With the tense diplomatic standoff over the Senkaku Islands straining economic ties with China, business analysts warn the sovereignty row will soon start taking a toll on the economies of both Asian giants.
For Japan, which is already showing further signs of a slowdown, dampened exports to its largest trading partner and reduced earnings for the Chinese subsidiaries of Japanese firms would likely rub salt in the wound.
Given the intertwined nature of the world’s second- and third-largest economies and their level of mutual dependence, some business analysts noted that China ultimately will also likely suffer a negative impact to its economy, such as declining stock prices, just as its breakneck growth is beginning to slow.
Many officials of Japanese companies that have done business with China for years share the opinion that bilateral ties are at one of their lowest points since diplomatic relations were normalized in 1972.
During a visit to Beijing last week, Keidanren Chairman Hiromasa Yonekura expressed eagerness to help improve the chilled ties, telling reporters he would do everything in his power to improve the situation.
But many others are considerably less optimistic.
“Nothing can really be done on the private-sector level,” an official at a construction equipment maker said, asking that his name be withheld.
A total of 22,307 Japanese companies were doing business in China as of the end of 2010, according to the Japan External Trade Organization.

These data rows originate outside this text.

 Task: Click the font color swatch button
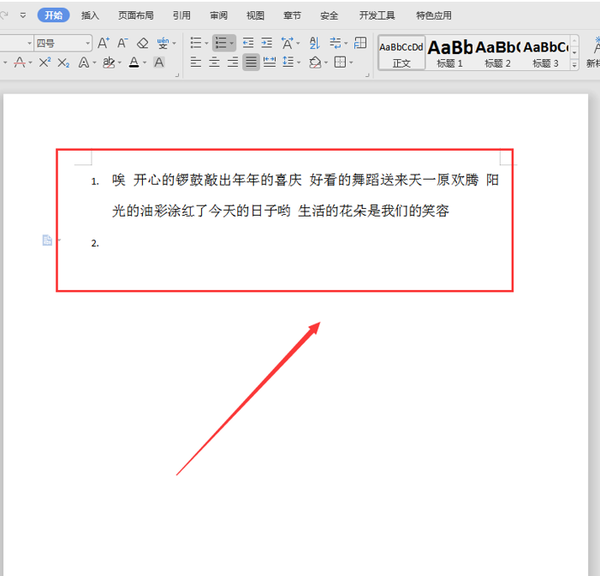[134, 63]
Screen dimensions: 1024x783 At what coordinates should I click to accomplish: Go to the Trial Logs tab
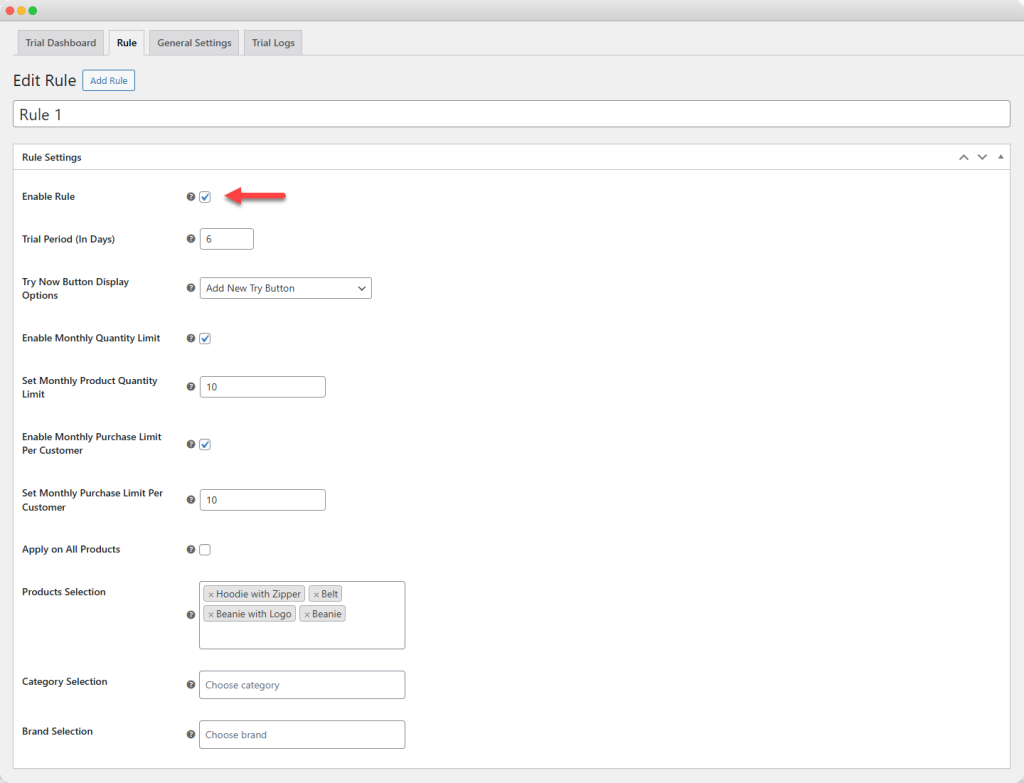pyautogui.click(x=273, y=43)
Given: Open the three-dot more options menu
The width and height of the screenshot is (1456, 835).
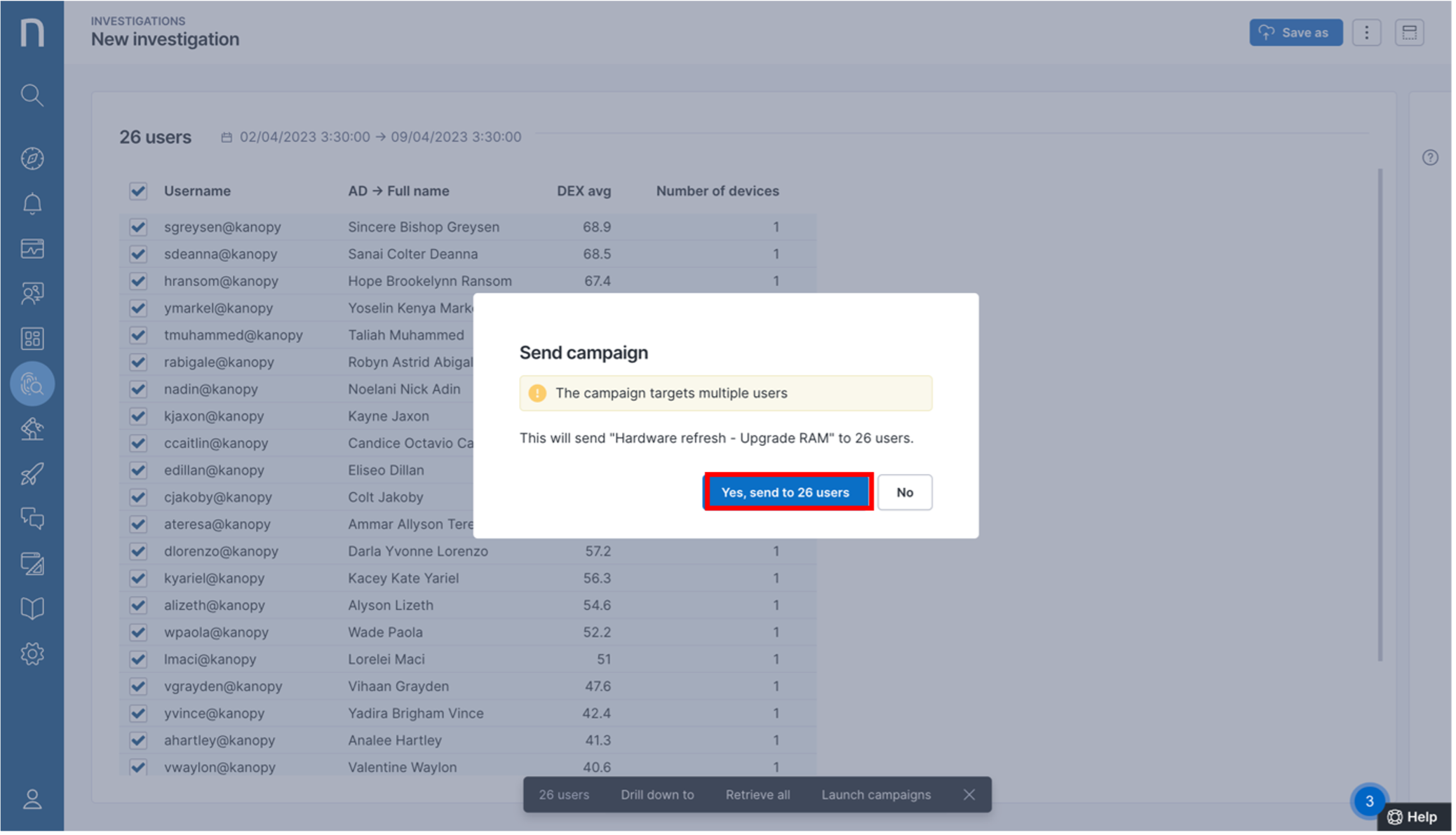Looking at the screenshot, I should click(1366, 32).
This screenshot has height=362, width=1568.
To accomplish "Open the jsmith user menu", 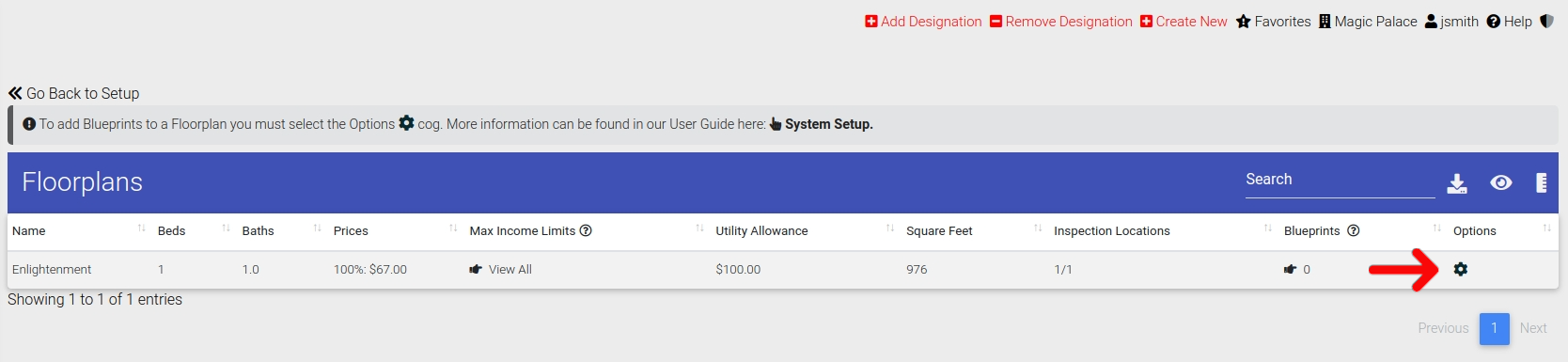I will pos(1451,22).
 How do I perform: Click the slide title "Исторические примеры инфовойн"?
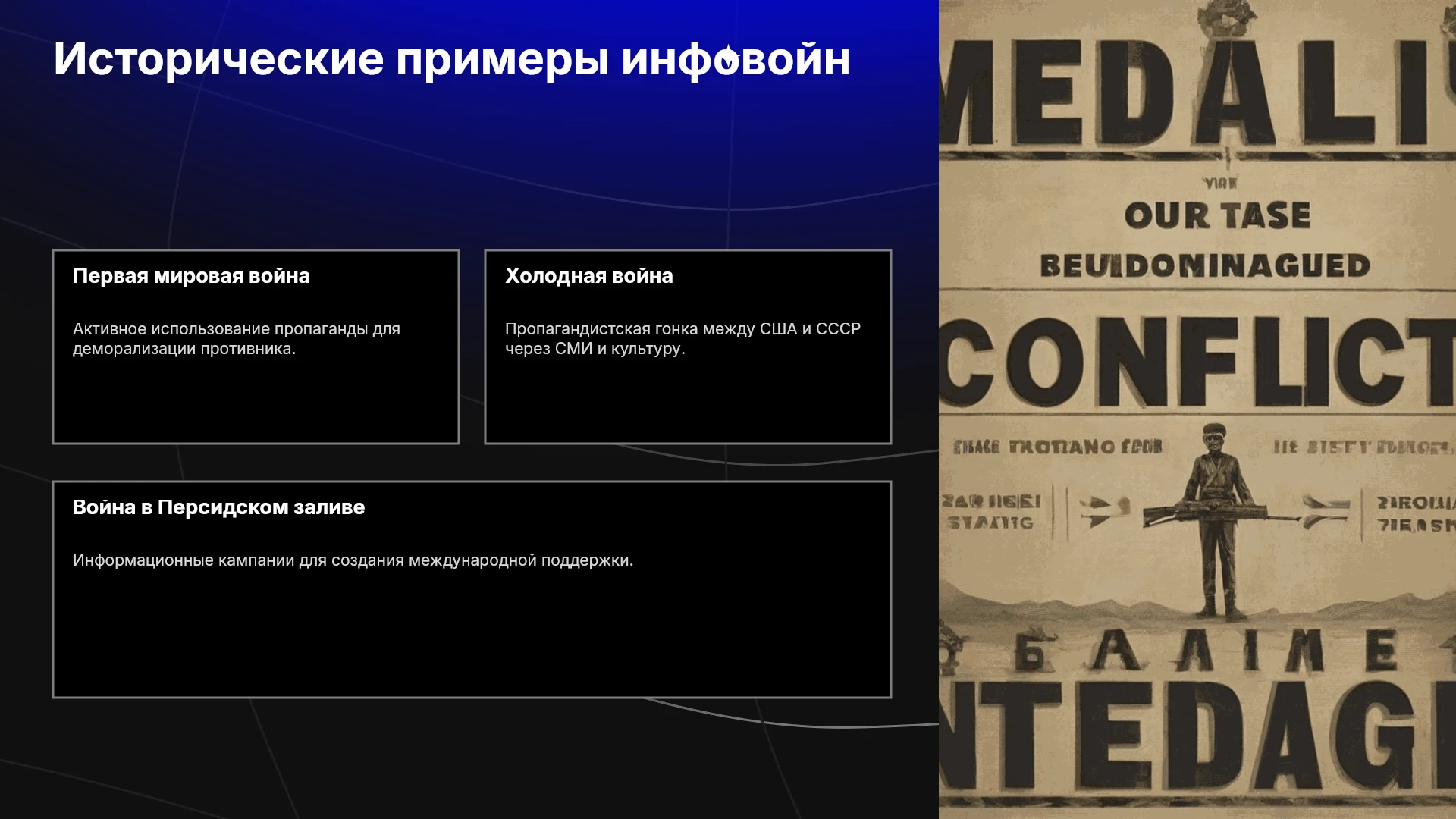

Among them, a wide variety of manufacturers of products such as automobiles and electrical machinery have built plants in China, which serve as their bases for exporting goods to the rest of the world. But in recent years, more firms from the nonmanufacturing sector, including supermarket and restaurant businesses, have also made inroads into the Chinese market.
Bilateral trade totaled some $344.9 billion (about ¥27 trillion) in 2011, accounting for 20.6 percent of Japan’s total trade volume.
The Daiwa Institute of Research estimates that a one-month suspension of exports to China would cut Japan’s gross domestic product by ¥2.2 trillion, a drop in real GDP of almost 0.2 percent, while Chinese affiliates or subsidiaries of Japanese companies would see sales revenue drop by ¥1.7 trillion.
Mitsumaru Kumagai, chief economist at the Tokyo-based think tank, also raised concerns about the likelihood of domestic automakers reducing output at their factories in China.
Aside from manufacturing, the tourism industry is expected to be severely impacted. After a clash between a Chinese trawler and Japan Coast Guard cutters near the Senkaku islets in 2010, Japan’s consumption is estimated to have fallen by ¥31.8 billion due to a decline in the number of Chinese tourists, according to Toshihiro Nagahama, Dai-ichi Life Research Institute’s chief economist.
“The impact this time will be significant as it comes at a time when the business environment is poor,” Nagahama said.
As a Chinese campaign to boycott Japanese products spreads and Chinese customs tightens its checks on air freight from Japan, some analysts said the resulting stagnation in bilateral economic exchanges will eventually start hurting China as well.